* **Pixel coordinate grounding data**
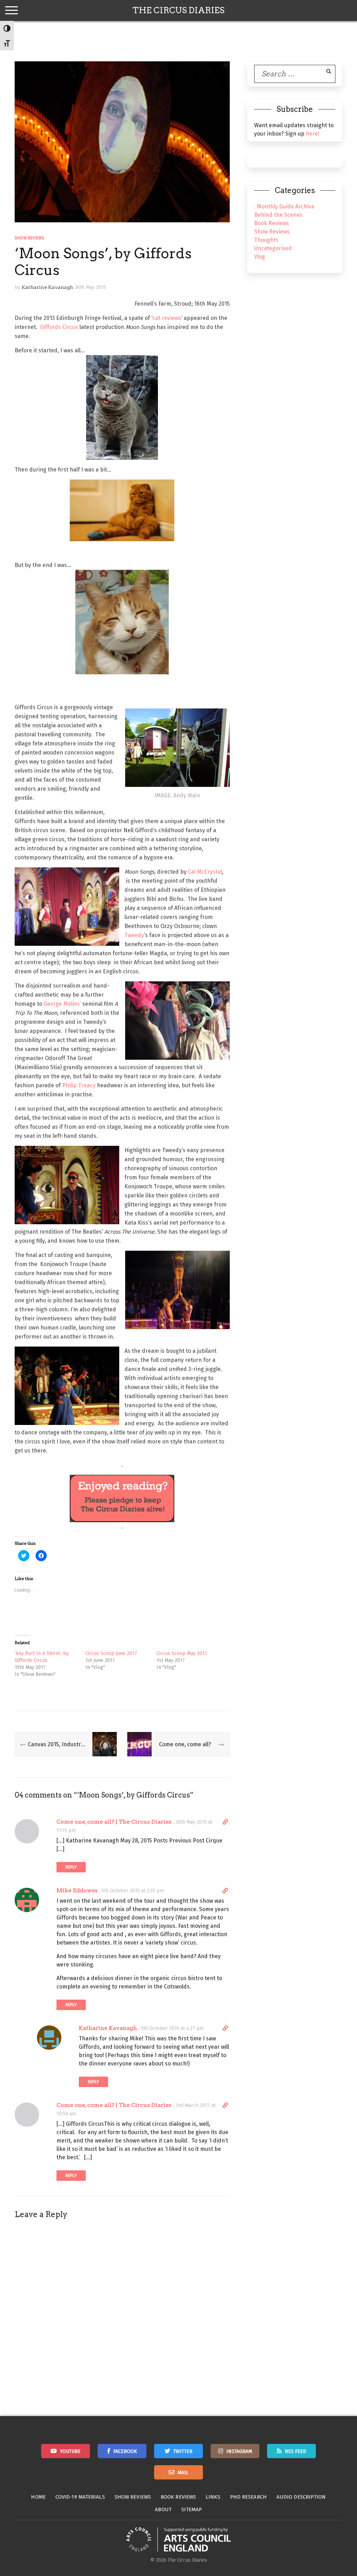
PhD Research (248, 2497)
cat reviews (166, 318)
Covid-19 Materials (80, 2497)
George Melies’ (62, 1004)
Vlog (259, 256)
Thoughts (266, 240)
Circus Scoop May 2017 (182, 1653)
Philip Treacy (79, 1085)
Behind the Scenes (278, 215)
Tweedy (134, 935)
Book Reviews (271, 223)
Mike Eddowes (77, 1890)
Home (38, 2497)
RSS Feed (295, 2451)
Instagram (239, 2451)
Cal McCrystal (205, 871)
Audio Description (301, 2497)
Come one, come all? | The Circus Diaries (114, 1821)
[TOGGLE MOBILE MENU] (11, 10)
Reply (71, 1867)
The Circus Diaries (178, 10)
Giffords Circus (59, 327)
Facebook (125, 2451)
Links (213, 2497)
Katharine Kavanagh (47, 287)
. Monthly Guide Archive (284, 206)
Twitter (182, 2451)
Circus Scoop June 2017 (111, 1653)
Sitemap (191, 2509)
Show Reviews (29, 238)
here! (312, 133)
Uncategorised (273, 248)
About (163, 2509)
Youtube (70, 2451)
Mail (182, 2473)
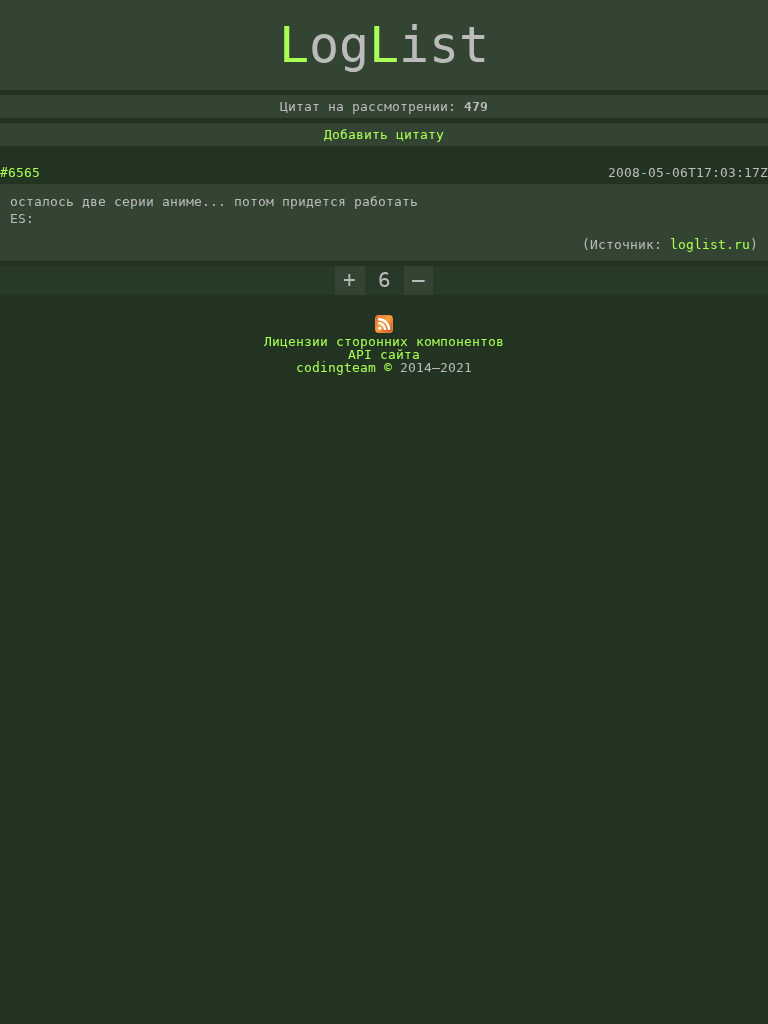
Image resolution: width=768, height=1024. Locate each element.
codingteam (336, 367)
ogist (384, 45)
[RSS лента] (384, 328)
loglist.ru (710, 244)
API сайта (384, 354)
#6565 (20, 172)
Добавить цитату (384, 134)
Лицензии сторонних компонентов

* **The problem**
Your task is to copy every line in the entries that holds the string "Scoop".

* **Exercise response**
Circus Scoop May 2017 (182, 1653)
Circus Scoop June 2017 (111, 1653)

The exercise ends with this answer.